*SELECTED PASSAGE*:
Should we even have the Docker version for this persona?
- It will be easier for us, quicker to release

Someone installing server on localhost, but connecting to a remote DB¶

Theoretically easier if Django DB is on SQLite
“Ideal flow” should also work well for this.
Mathesar server is still on localhost, so security considerations with the remote DB are delegated to the user

Someone installing server & DB on same remote system¶

Mathesar needs to be accessible to the internet (also needed for collaboration)
How do we handle security best practices?
- Our own docs should be a reference
- We can have step by step guides in a different section
  - This is an organizing principle
  - We should not write a lot of guides, maybe just have one high quality one
  - We can link to community written guides as they emerge
- e.g.
  - Synapse official docs: https://matrix-org.github.io/synapse/latest/setup/installation.html
  - Synapse guides: https://matrix.org/docs/guides/#installing-synapse
- Docker lets us automate a lot of this - reverse proxy, port setup, etc.
We should invest time into PaaS, this is a good way for people without time to install quickly
Potential options:
- Docker
- From source
  - Use package managers
- PaaS (Docker under the hood)
- Ansible playbooks that the user can configure
  - Ansible would be automation of “from source”
One Docker image that they run and have all the pieces in it
- Comes with Postgres and Caddy
- But domain and ports still need to be set up by the user
We need to have a way for users to just get Mathesar up and runnng on a server with minimal steps
- This will probably use Docker
- PaaS fits here too
We also need a way for users who want to customize Mathesar to have the information to do so.
- This is probably the one high quality “from source” guide that we maintain
- Would we want to use Docker Compose?
  - Brent: not really meant for prod container orchestration
Not worth the time to build multiple Docker images with different configs (e.g. nginx and Caddy)
Docker Compose is a third type of set up, probably not worth supporting since it’s midway between “set and forget” and “configure everything”, we shouldn’t support this unless we have evidence that there’s a whole bunch of users who need a middle option.

Someone installing server & DB on separate remote systems¶

Will be discussed at the next meeting

Someone installing Mathesar on a PaaS¶

Options that our competitors support:
- NocoDB:
  - AWS ECS (Fargate)
  - GCP (Cloud Run)
  - DigitalOcean (App)
  - Cloudron
  - CapRover
  - Railway
- Baserow
  - Heroku
  - Render
  - Cloudron

Will be discussed at the next meeting

Next steps and action items (2023-06-14)¶

Should we wait until Kriti’s back to have more meetings?
- Yes
- Kriti will schedule once she’s back
Next steps (for Mukesh) – in no particular order:
- Research into shipping Mathesar as an executable
  - Write up summary
- Research into supporting SQLite for Mathesar internal DB
  - Will be useful for multiple personas / installation types
- Research feasibility of doing config through UI (from security perspective)
  - How best to store config if we move DB config into UI
  - How to do this on a remote server (accessible to the internet) securely
    - maybe look at WordPress
- Research how to make Mathesar work with different levels of DB user permissions
- Building static files into release
Note for Kriti: we need to also talk about upgrading Mathesar & Kubernetes / Helm charts (cloud based orchestration setups)

*TO DO*:
A - Decide whether each statement agrees with the Mathesar installation notes, answering yes or no and quoting the words that settle it: (i) the single Docker image includes Postgres and Caddy; (ii) Brent regards Docker Compose as well suited to production container orchestration; (iii) Mukesh's next steps include researching SQLite support for the Mathesar internal DB.
B - Copy the part of the Mathesar installation notes starting at "Should we even" and ending at "needed for collaboration)".

(Screenshot grounding data)

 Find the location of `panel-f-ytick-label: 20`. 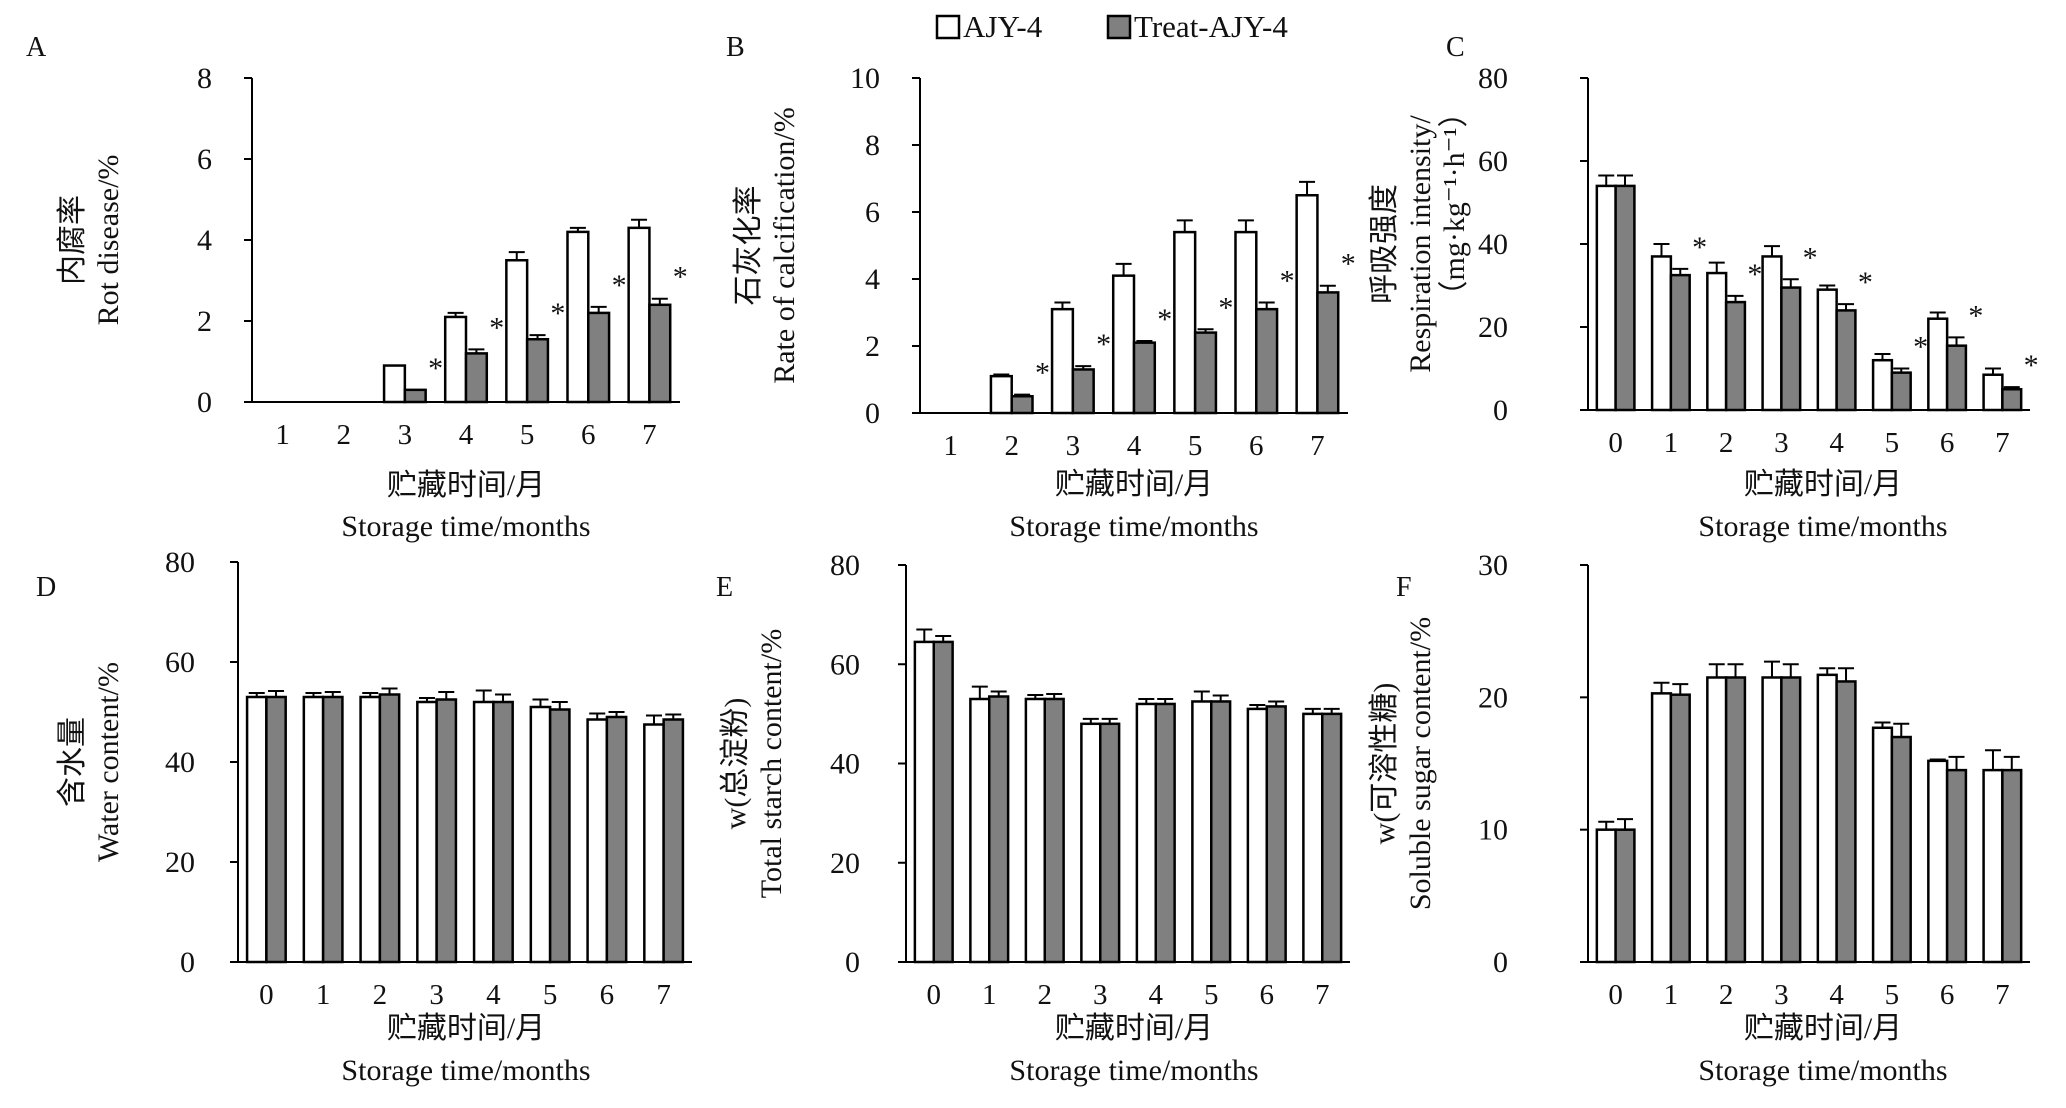

panel-f-ytick-label: 20 is located at coordinates (1493, 698).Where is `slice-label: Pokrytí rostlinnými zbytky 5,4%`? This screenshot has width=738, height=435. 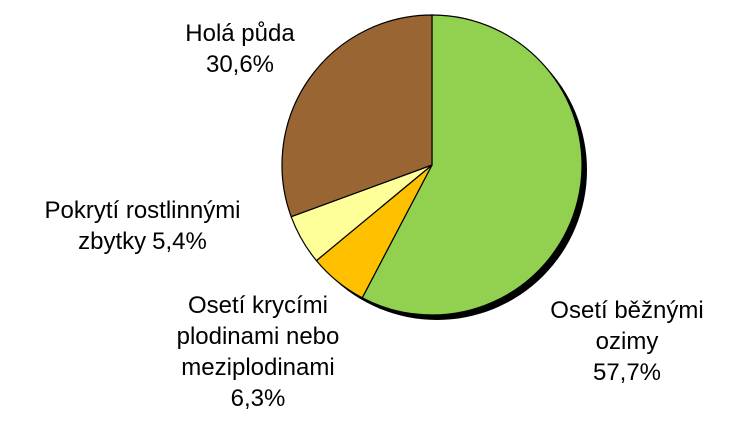 slice-label: Pokrytí rostlinnými zbytky 5,4% is located at coordinates (142, 226).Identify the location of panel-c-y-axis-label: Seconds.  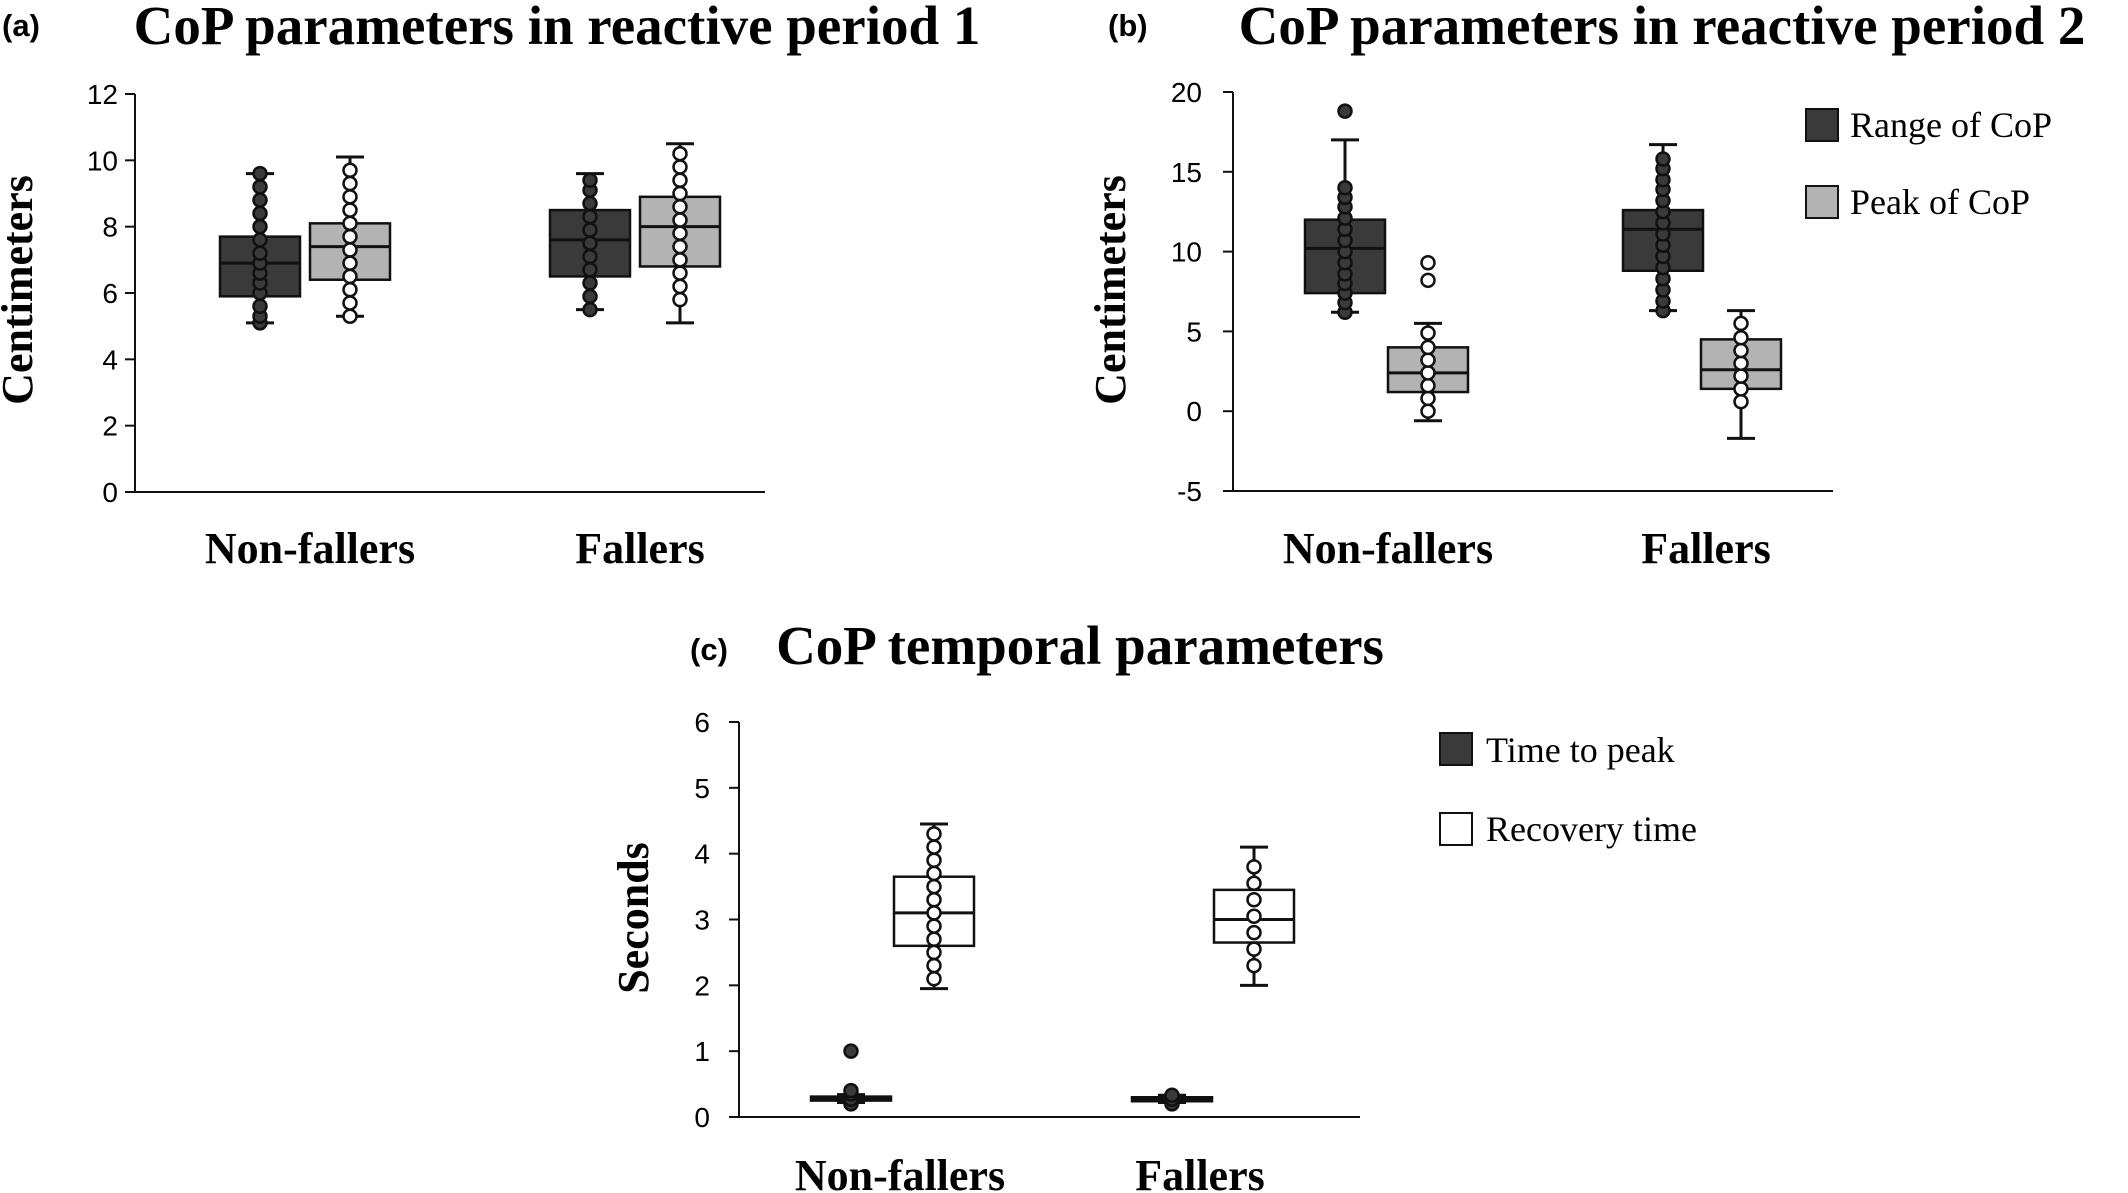
(634, 918).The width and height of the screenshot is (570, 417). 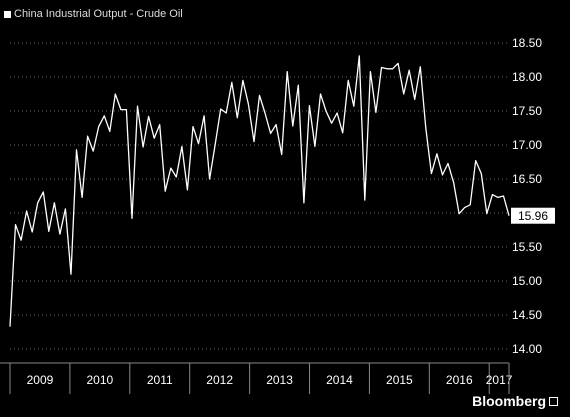 I want to click on x-tick-label: 2016, so click(x=460, y=380).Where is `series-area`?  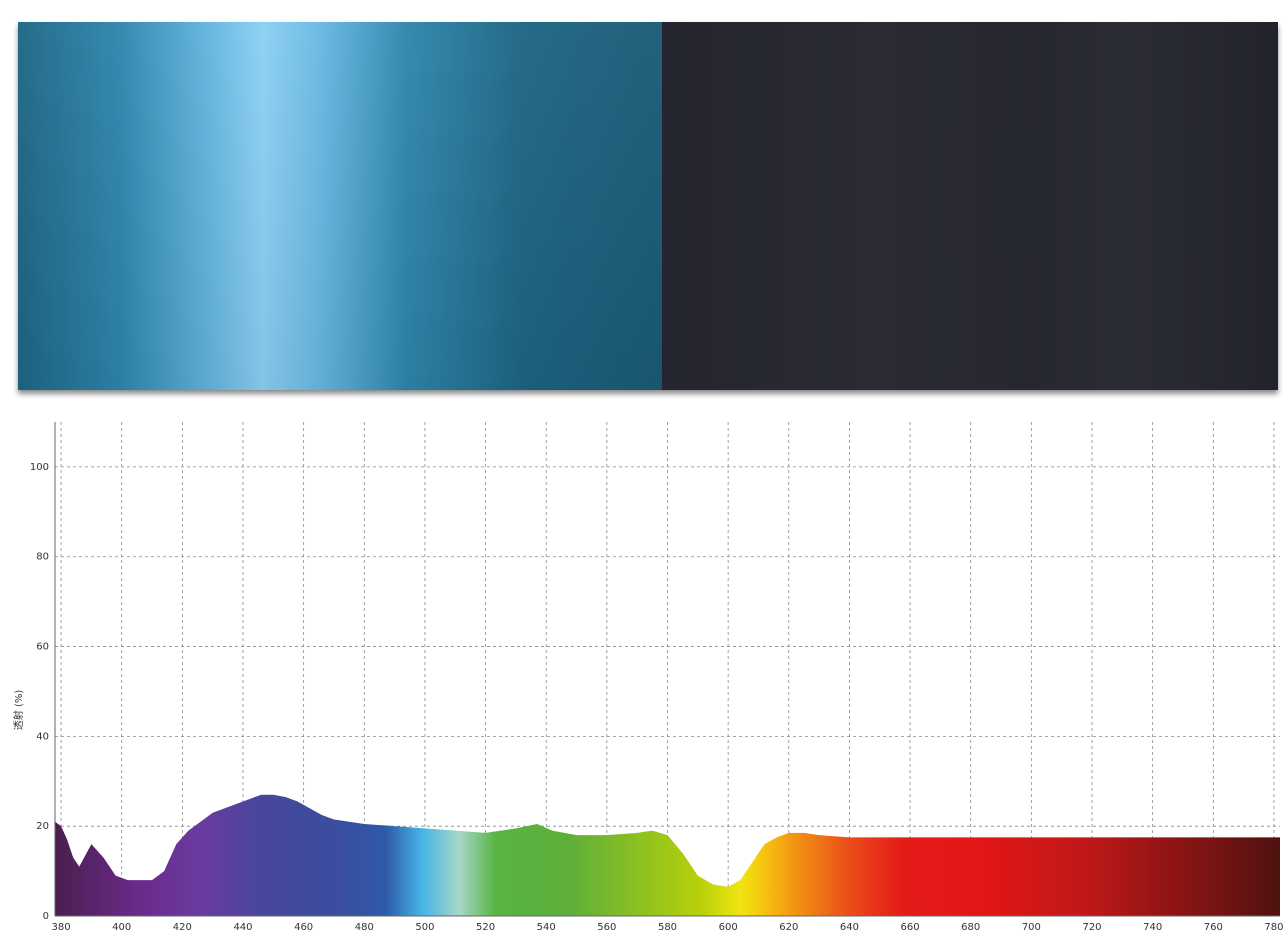
series-area is located at coordinates (668, 855).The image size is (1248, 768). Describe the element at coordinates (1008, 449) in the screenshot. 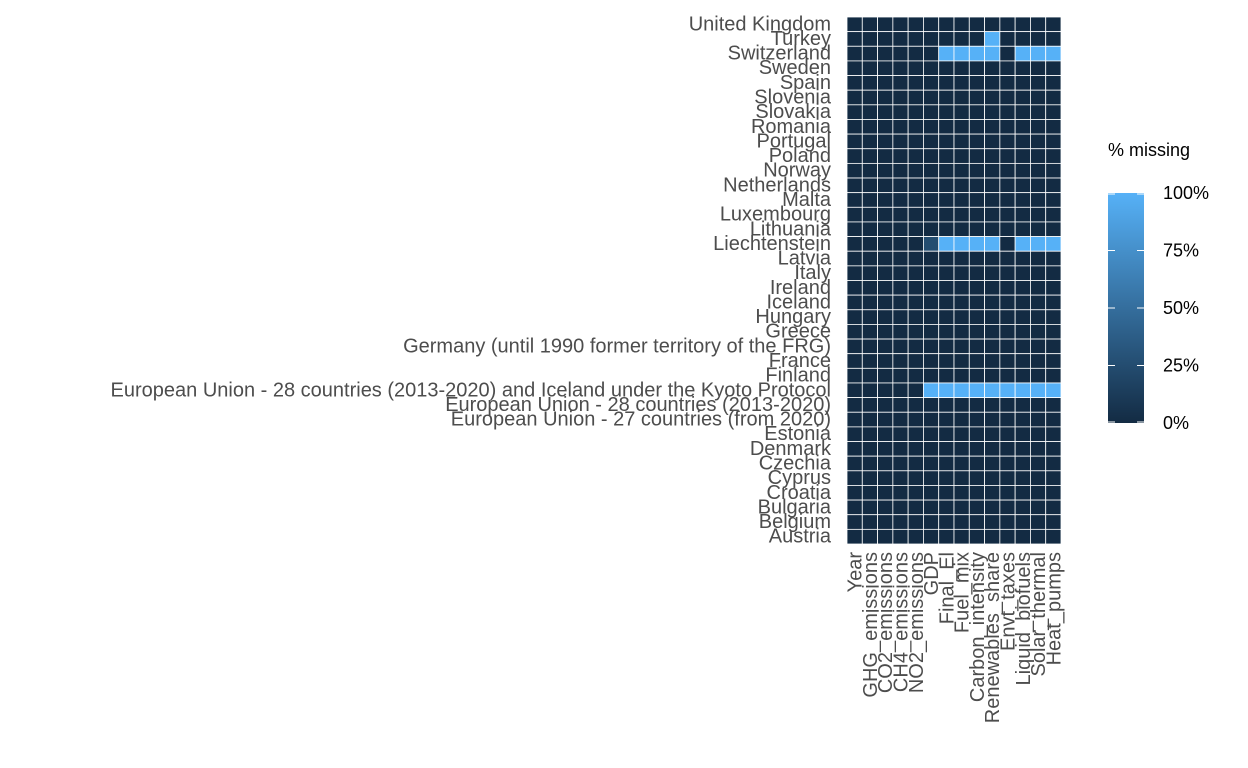

I see `heatmap-cell-denmark-envt-taxes` at that location.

*ANSWERS*:
A -
(i) Yes: "Comes with Postgres and Caddy"
(ii) No: "not really meant for prod container orchestration"
(iii) Yes: "Research into supporting SQLite for Mathesar internal DB"

B -
Should we even have the Docker version for this persona?
- It will be easier for us, quicker to release

Someone installing server on localhost, but connecting to a remote DB¶

Theoretically easier if Django DB is on SQLite
“Ideal flow” should also work well for this.
Mathesar server is still on localhost, so security considerations with the remote DB are delegated to the user

Someone installing server & DB on same remote system¶

Mathesar needs to be accessible to the internet (also needed for collaboration)